* begin PROVIDED MATERIAL *
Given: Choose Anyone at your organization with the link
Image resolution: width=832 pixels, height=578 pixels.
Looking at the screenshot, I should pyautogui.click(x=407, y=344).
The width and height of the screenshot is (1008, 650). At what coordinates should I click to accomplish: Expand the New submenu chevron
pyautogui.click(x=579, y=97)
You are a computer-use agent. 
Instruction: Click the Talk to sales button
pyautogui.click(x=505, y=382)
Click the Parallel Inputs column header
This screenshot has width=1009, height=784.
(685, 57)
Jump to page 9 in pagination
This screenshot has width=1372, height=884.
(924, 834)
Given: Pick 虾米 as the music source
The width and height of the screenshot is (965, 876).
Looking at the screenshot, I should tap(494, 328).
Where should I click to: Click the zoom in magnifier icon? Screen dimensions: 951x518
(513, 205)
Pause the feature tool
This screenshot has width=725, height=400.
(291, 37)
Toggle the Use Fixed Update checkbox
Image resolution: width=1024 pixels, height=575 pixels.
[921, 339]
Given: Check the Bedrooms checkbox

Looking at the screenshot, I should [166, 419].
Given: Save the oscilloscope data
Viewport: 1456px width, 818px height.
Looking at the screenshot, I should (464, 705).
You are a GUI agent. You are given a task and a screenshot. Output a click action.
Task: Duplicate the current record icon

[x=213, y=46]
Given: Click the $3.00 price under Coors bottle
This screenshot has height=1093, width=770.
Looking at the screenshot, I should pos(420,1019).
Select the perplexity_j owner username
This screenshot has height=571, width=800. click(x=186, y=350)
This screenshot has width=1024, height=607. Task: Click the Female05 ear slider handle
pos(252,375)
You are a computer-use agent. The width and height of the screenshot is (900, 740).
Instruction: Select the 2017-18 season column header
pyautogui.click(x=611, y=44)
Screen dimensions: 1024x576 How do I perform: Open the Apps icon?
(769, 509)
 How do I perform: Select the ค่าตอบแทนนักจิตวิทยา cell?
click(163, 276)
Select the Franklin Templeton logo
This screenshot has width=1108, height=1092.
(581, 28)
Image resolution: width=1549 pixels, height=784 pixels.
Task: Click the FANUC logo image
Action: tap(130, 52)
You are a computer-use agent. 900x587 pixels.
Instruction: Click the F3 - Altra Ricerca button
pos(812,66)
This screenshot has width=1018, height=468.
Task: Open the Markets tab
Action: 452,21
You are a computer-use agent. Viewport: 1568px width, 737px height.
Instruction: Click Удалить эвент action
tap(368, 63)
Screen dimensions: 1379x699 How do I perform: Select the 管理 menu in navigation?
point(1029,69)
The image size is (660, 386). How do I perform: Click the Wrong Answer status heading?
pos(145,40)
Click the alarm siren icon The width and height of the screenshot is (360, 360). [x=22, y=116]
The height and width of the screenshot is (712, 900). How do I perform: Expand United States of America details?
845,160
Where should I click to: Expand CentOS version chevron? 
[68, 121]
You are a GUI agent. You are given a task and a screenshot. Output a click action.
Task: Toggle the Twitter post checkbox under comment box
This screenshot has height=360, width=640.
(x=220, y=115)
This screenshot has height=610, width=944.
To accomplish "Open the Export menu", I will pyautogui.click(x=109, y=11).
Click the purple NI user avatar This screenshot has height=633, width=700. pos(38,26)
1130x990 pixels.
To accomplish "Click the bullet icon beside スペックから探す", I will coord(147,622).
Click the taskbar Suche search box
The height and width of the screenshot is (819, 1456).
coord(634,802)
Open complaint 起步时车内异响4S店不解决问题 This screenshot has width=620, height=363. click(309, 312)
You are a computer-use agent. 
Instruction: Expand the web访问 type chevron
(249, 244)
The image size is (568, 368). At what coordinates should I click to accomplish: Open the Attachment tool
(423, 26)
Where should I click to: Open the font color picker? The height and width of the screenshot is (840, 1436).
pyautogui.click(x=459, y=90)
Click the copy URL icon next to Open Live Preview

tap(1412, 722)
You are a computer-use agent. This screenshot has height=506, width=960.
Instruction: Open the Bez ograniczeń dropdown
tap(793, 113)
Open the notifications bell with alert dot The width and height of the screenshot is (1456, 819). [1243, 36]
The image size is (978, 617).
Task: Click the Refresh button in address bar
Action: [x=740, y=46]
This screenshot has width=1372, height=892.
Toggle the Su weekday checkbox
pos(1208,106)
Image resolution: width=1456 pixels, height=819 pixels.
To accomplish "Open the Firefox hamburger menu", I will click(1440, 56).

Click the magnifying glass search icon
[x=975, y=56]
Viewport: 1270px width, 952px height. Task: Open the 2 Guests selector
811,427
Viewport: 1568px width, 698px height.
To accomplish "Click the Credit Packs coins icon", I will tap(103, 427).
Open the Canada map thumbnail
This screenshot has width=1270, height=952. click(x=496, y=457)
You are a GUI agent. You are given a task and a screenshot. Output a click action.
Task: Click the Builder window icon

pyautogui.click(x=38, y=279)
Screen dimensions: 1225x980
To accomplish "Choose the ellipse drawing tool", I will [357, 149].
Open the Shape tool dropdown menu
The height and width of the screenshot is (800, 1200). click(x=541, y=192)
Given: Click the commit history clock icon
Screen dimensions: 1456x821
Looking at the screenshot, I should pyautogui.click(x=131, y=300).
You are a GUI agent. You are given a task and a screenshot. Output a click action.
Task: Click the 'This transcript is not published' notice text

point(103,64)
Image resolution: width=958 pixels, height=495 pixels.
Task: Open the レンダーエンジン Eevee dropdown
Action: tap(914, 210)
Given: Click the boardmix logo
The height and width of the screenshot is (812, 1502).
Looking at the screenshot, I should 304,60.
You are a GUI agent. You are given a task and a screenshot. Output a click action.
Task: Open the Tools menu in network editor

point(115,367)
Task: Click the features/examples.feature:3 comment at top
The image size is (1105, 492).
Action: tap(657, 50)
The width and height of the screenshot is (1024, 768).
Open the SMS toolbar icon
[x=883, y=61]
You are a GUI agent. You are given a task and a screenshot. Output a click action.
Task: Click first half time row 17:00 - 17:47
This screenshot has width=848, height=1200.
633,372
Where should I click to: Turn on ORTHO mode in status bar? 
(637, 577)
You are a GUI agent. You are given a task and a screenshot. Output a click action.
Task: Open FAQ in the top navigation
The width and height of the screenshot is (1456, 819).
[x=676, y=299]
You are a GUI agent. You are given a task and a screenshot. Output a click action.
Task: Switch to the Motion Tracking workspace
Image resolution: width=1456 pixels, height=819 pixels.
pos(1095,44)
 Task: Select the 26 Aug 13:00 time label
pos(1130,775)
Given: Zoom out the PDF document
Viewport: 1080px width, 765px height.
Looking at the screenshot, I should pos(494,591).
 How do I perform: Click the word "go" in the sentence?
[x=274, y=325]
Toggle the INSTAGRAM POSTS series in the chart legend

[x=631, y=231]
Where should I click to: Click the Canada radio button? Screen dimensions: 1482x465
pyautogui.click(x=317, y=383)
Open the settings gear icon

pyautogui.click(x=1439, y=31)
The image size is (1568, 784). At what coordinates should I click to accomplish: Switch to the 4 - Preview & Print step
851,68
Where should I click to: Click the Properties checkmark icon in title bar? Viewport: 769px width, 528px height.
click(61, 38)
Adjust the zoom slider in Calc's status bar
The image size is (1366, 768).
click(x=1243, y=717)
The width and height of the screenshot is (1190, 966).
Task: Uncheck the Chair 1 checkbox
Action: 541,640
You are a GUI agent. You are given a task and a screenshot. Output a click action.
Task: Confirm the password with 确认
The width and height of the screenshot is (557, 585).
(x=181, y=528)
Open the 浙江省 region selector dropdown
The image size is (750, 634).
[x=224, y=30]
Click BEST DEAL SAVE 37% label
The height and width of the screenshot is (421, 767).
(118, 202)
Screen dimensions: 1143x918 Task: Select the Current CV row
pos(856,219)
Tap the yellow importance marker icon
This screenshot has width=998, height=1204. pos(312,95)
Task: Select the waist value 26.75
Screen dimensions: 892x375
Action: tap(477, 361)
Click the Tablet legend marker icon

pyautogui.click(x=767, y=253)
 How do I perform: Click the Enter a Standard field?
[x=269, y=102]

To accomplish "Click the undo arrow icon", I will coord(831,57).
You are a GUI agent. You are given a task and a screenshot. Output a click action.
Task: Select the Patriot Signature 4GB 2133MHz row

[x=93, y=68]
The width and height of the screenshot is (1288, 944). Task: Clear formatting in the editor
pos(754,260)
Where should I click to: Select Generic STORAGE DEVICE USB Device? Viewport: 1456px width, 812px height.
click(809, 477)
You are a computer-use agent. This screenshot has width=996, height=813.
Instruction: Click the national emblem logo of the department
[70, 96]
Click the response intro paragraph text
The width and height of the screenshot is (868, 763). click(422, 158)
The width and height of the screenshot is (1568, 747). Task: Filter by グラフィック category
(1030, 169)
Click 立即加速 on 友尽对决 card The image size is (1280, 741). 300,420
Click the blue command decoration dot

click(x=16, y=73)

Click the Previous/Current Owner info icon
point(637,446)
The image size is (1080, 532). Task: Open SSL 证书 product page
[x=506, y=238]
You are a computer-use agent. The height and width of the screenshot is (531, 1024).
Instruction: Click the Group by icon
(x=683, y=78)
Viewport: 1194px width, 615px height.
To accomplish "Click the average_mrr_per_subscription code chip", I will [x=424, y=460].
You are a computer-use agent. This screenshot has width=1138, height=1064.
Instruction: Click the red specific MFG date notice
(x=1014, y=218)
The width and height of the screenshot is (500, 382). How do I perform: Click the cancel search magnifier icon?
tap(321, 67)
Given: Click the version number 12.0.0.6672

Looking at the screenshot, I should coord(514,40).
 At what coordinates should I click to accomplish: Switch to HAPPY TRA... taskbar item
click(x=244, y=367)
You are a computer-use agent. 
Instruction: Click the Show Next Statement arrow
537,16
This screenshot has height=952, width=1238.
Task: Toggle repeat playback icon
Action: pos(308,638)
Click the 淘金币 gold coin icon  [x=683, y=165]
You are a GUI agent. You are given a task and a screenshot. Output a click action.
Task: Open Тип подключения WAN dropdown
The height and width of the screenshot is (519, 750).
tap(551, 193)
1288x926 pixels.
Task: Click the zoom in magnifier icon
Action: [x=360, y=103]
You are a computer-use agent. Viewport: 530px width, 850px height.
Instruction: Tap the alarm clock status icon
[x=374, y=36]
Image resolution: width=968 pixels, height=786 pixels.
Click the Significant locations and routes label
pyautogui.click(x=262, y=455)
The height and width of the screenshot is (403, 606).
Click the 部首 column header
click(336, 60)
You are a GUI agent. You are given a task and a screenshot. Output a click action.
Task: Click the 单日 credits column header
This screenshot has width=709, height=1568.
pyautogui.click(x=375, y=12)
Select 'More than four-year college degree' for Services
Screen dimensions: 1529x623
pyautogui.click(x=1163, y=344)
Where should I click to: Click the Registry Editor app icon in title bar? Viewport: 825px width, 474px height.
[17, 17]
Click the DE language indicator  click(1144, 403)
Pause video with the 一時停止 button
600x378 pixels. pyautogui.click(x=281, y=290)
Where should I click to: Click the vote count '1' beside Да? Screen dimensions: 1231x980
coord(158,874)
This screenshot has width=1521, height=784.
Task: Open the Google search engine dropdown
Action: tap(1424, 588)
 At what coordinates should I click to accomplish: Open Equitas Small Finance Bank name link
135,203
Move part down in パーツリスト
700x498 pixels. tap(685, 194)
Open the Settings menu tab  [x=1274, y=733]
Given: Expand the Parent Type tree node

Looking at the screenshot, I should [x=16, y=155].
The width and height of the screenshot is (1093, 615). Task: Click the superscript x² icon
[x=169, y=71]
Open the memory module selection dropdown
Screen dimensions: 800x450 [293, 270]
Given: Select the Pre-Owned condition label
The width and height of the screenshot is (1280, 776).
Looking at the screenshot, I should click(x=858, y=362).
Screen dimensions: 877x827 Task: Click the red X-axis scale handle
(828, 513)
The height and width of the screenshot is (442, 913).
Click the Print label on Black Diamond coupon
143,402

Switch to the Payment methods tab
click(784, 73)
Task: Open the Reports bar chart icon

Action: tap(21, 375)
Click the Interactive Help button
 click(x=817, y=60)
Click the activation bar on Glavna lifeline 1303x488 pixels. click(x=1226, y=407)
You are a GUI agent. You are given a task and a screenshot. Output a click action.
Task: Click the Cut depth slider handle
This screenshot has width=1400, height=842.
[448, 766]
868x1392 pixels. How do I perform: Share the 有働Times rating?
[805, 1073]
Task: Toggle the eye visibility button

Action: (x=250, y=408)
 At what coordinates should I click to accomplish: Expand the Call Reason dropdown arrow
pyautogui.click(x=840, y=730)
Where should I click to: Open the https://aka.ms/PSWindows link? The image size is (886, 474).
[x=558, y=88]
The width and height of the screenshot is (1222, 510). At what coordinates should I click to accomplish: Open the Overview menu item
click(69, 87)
* end PROVIDED MATERIAL *
_EXERCISE PROMPT_: Reproduce the items verbatim, from the line containing "Given: Pick 虾米 as the music source" through the line containing "Click the alarm", both lines included.

_WORKED SOLUTION_:
Given: Pick 虾米 as the music source
The width and height of the screenshot is (965, 876).
Looking at the screenshot, I should tap(494, 328).
Where should I click to: Click the zoom in magnifier icon? Screen dimensions: 951x518
(513, 205)
Pause the feature tool
This screenshot has width=725, height=400.
(291, 37)
Toggle the Use Fixed Update checkbox
Image resolution: width=1024 pixels, height=575 pixels.
[921, 339]
Given: Check the Bedrooms checkbox

Looking at the screenshot, I should [166, 419].
Given: Save the oscilloscope data
Viewport: 1456px width, 818px height.
Looking at the screenshot, I should (464, 705).
You are a GUI agent. You are given a task and a screenshot. Output a click action.
Task: Duplicate the current record icon

[x=213, y=46]
Given: Click the $3.00 price under Coors bottle
This screenshot has height=1093, width=770.
Looking at the screenshot, I should pos(420,1019).
Select the perplexity_j owner username
This screenshot has height=571, width=800. click(x=186, y=350)
This screenshot has width=1024, height=607. Task: Click the Female05 ear slider handle
pos(252,375)
You are a computer-use agent. The width and height of the screenshot is (900, 740).
Instruction: Select the 2017-18 season column header
pyautogui.click(x=611, y=44)
Screen dimensions: 1024x576 How do I perform: Open the Apps icon?
(769, 509)
 How do I perform: Select the ค่าตอบแทนนักจิตวิทยา cell?
click(163, 276)
Select the Franklin Templeton logo
This screenshot has width=1108, height=1092.
(581, 28)
Image resolution: width=1549 pixels, height=784 pixels.
Task: Click the FANUC logo image
Action: tap(130, 52)
You are a computer-use agent. 900x587 pixels.
Instruction: Click the F3 - Altra Ricerca button
pos(812,66)
This screenshot has width=1018, height=468.
Task: Open the Markets tab
Action: 452,21
You are a computer-use agent. Viewport: 1568px width, 737px height.
Instruction: Click Удалить эвент action
tap(368, 63)
Screen dimensions: 1379x699 How do I perform: Select the 管理 menu in navigation?
point(1029,69)
The image size is (660, 386). How do I perform: Click the Wrong Answer status heading?
pos(145,40)
Click the alarm siren icon The width and height of the screenshot is (360, 360). [x=22, y=116]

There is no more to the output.